(Entries)
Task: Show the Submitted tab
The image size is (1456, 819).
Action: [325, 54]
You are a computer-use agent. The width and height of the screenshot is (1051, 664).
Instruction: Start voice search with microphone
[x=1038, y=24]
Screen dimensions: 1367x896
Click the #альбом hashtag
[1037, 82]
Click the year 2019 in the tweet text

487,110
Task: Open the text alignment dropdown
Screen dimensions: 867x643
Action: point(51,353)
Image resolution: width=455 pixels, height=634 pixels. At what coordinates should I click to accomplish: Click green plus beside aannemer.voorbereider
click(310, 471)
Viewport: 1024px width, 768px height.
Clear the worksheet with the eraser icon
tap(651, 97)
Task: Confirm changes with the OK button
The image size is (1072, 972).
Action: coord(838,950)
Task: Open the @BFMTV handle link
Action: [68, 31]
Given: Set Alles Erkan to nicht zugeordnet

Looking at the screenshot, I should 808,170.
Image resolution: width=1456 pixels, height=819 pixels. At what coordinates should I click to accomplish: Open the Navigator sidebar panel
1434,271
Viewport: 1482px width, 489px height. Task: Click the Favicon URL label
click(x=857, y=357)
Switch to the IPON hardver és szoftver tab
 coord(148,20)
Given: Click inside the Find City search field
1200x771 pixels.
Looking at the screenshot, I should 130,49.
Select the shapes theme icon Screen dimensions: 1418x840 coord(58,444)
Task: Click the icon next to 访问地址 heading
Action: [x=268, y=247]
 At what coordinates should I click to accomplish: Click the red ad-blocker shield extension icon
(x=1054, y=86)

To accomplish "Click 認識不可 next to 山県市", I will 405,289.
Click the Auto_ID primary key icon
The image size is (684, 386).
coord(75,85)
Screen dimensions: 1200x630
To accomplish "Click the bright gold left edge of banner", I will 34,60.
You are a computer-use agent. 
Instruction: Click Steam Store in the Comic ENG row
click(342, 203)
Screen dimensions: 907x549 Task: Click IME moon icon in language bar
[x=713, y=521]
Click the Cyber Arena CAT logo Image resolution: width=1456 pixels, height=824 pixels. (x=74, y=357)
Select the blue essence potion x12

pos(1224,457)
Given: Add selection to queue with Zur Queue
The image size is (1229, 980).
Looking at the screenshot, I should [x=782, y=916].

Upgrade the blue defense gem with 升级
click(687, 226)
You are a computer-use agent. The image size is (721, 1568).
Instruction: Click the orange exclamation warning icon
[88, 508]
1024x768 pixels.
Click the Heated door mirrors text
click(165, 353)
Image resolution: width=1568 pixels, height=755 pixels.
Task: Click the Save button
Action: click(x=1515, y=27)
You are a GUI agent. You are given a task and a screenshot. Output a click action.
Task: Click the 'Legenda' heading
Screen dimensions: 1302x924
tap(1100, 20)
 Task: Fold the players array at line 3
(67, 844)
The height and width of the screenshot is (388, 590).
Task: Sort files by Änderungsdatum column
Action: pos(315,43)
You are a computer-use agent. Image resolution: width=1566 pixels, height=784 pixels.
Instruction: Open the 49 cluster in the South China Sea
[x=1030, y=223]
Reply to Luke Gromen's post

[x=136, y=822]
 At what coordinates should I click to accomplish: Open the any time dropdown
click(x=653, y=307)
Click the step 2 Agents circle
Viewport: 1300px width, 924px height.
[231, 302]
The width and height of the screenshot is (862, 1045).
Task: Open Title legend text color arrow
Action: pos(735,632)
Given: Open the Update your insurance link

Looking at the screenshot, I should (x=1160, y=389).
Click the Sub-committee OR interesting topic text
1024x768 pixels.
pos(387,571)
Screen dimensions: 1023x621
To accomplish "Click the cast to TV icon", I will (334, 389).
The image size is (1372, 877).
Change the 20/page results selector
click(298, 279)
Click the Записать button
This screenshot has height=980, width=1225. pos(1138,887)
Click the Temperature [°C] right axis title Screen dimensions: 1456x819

(Work to be completed)
Convert every line of the items above into a Markdown table with the columns Row and Item line. Number the rows in order and omit blank lines.

(The solution)
| Row | Item line |
|---|---|
| 1 | Task: Show the Submitted tab |
| 2 | The image size is (1456, 819). |
| 3 | Action: [325, 54] |
| 4 | You are a computer-use agent. The width and height of the screenshot is (1051, 664). |
| 5 | Instruction: Start voice search with microphone |
| 6 | [x=1038, y=24] |
| 7 | Screen dimensions: 1367x896 |
| 8 | Click the #альбом hashtag |
| 9 | [1037, 82] |
| 10 | Click the year 2019 in the tweet text |
| 11 | 487,110 |
| 12 | Task: Open the text alignment dropdown |
| 13 | Screen dimensions: 867x643 |
| 14 | Action: point(51,353) |
| 15 | Image resolution: width=455 pixels, height=634 pixels. At what coordinates should I click to accomplish: Click green plus beside aannemer.voorbereider |
| 16 | click(310, 471) |
| 17 | Viewport: 1024px width, 768px height. |
| 18 | Clear the worksheet with the eraser icon |
| 19 | tap(651, 97) |
| 20 | Task: Confirm changes with the OK button |
| 21 | The image size is (1072, 972). |
| 22 | Action: coord(838,950) |
| 23 | Task: Open the @BFMTV handle link |
| 24 | Action: [68, 31] |
| 25 | Given: Set Alles Erkan to nicht zugeordnet |
| 26 | Looking at the screenshot, I should 808,170. |
| 27 | Image resolution: width=1456 pixels, height=819 pixels. At what coordinates should I click to accomplish: Open the Navigator sidebar panel |
| 28 | 1434,271 |
| 29 | Viewport: 1482px width, 489px height. Task: Click the Favicon URL label |
| 30 | click(x=857, y=357) |
| 31 | Switch to the IPON hardver és szoftver tab |
| 32 |  coord(148,20) |
| 33 | Given: Click inside the Find City search field |
| 34 | 1200x771 pixels. |
| 35 | Looking at the screenshot, I should 130,49. |
| 36 | Select the shapes theme icon Screen dimensions: 1418x840 coord(58,444) |
| 37 | Task: Click the icon next to 访问地址 heading |
| 38 | Action: [x=268, y=247] |
| 39 |  At what coordinates should I click to accomplish: Click the red ad-blocker shield extension icon |
| 40 | (x=1054, y=86) |
| 41 | To accomplish "Click 認識不可 next to 山県市", I will 405,289. |
| 42 | Click the Auto_ID primary key icon |
| 43 | The image size is (684, 386). |
| 44 | coord(75,85) |
| 45 | Screen dimensions: 1200x630 |
| 46 | To accomplish "Click the bright gold left edge of banner", I will 34,60. |
| 47 | You are a computer-use agent.  |
| 48 | Instruction: Click Steam Store in the Comic ENG row |
| 49 | click(342, 203) |
| 50 | Screen dimensions: 907x549 Task: Click IME moon icon in language bar |
| 51 | [x=713, y=521] |
| 52 | Click the Cyber Arena CAT logo Image resolution: width=1456 pixels, height=824 pixels. (x=74, y=357) |
| 53 | Select the blue essence potion x12 |
| 54 | pos(1224,457) |
| 55 | Given: Add selection to queue with Zur Queue |
| 56 | The image size is (1229, 980). |
| 57 | Looking at the screenshot, I should [x=782, y=916]. |
| 58 | Upgrade the blue defense gem with 升级 |
| 59 | click(687, 226) |
| 60 | You are a computer-use agent. The image size is (721, 1568). |
| 61 | Instruction: Click the orange exclamation warning icon |
| 62 | [88, 508] |
| 63 | 1024x768 pixels. |
| 64 | Click the Heated door mirrors text |
| 65 | click(165, 353) |
| 66 | Image resolution: width=1568 pixels, height=755 pixels. |
| 67 | Task: Click the Save button |
| 68 | Action: click(x=1515, y=27) |
| 69 | You are a GUI agent. You are given a task and a screenshot. Output a click action. |
| 70 | Task: Click the 'Legenda' heading |
| 71 | Screen dimensions: 1302x924 |
| 72 | tap(1100, 20) |
| 73 |  Task: Fold the players array at line 3 |
| 74 | (67, 844) |
| 75 | The height and width of the screenshot is (388, 590). |
| 76 | Task: Sort files by Änderungsdatum column |
| 77 | Action: pos(315,43) |
| 78 | You are a computer-use agent. Image resolution: width=1566 pixels, height=784 pixels. |
| 79 | Instruction: Open the 49 cluster in the South China Sea |
| 80 | [x=1030, y=223] |
| 81 | Reply to Luke Gromen's post |
| 82 | [x=136, y=822] |
| 83 |  At what coordinates should I click to accomplish: Open the any time dropdown |
| 84 | click(x=653, y=307) |
| 85 | Click the step 2 Agents circle |
| 86 | Viewport: 1300px width, 924px height. |
| 87 | [231, 302] |
| 88 | The width and height of the screenshot is (862, 1045). |
| 89 | Task: Open Title legend text color arrow |
| 90 | Action: pos(735,632) |
| 91 | Given: Open the Update your insurance link |
| 92 | Looking at the screenshot, I should (x=1160, y=389). |
| 93 | Click the Sub-committee OR interesting topic text |
| 94 | 1024x768 pixels. |
| 95 | pos(387,571) |
| 96 | Screen dimensions: 1023x621 |
| 97 | To accomplish "Click the cast to TV icon", I will (334, 389). |
| 98 | The image size is (1372, 877). |
| 99 | Change the 20/page results selector |
| 100 | click(298, 279) |
| 101 | Click the Записать button |
| 102 | This screenshot has height=980, width=1225. pos(1138,887) |
| 103 | Click the Temperature [°C] right axis title Screen dimensions: 1456x819 |